**Materials provided:**
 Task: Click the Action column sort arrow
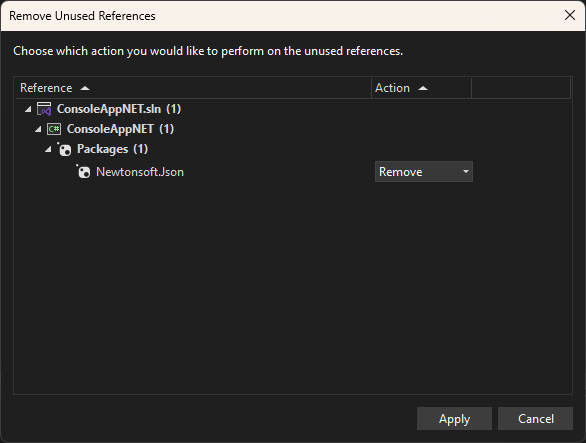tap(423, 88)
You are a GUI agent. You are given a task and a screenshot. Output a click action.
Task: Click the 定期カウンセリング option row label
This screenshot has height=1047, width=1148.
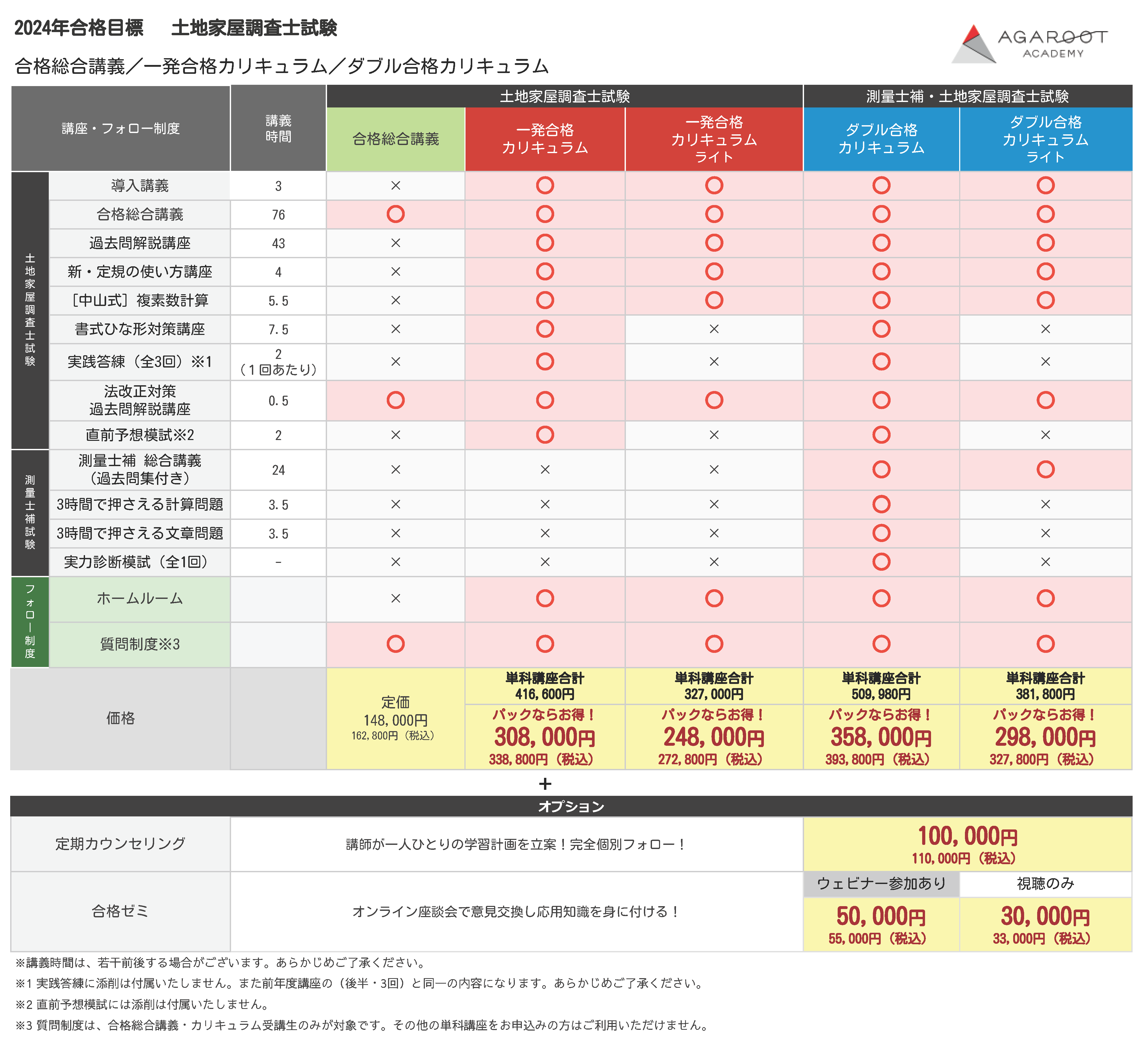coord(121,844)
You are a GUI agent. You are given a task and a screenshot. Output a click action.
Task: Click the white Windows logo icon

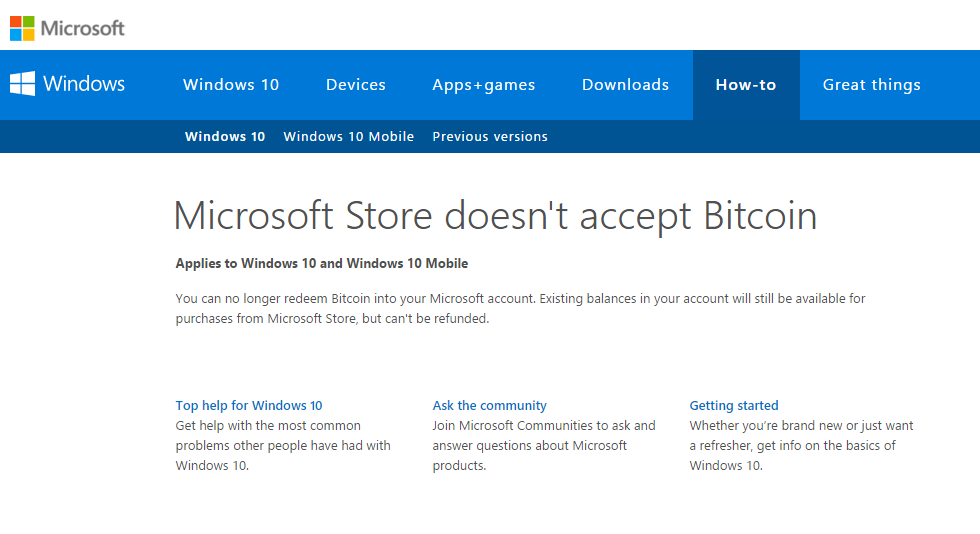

==

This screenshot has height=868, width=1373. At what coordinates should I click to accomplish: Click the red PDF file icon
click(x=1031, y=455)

--

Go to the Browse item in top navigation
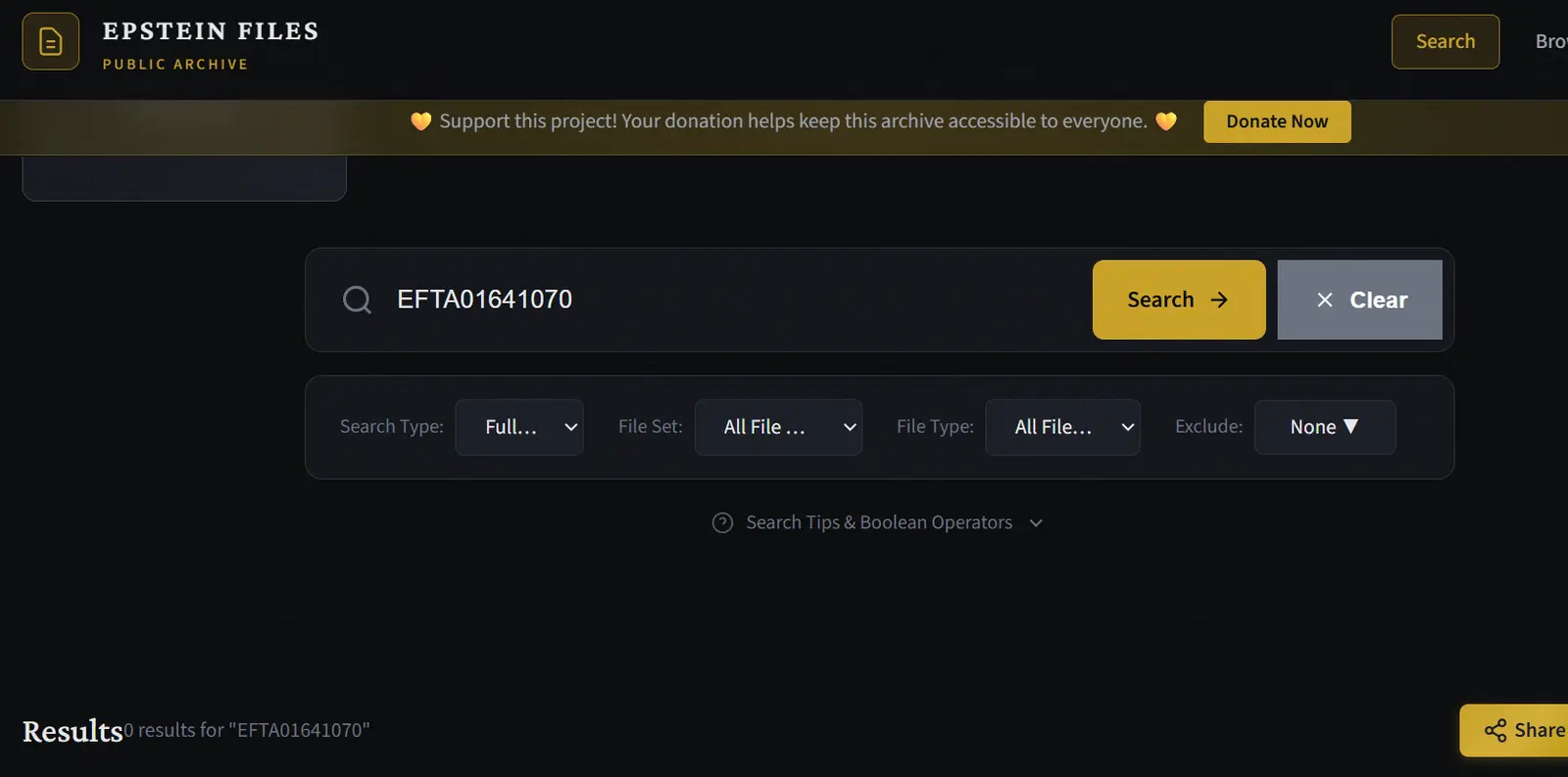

**Exercise directions:**
In the records above, copy out word for word every line from the one containing "Task: Click the Action column sort arrow" through the one containing "coord(121,844)", both included. Omit the pictures.

**Problem solution:**
 Task: Click the Action column sort arrow
tap(423, 88)
You are a GUI agent. You are given a task and a screenshot. Output a click action.
Task: Click the 定期カウンセリング option row label
This screenshot has height=1047, width=1148.
coord(121,844)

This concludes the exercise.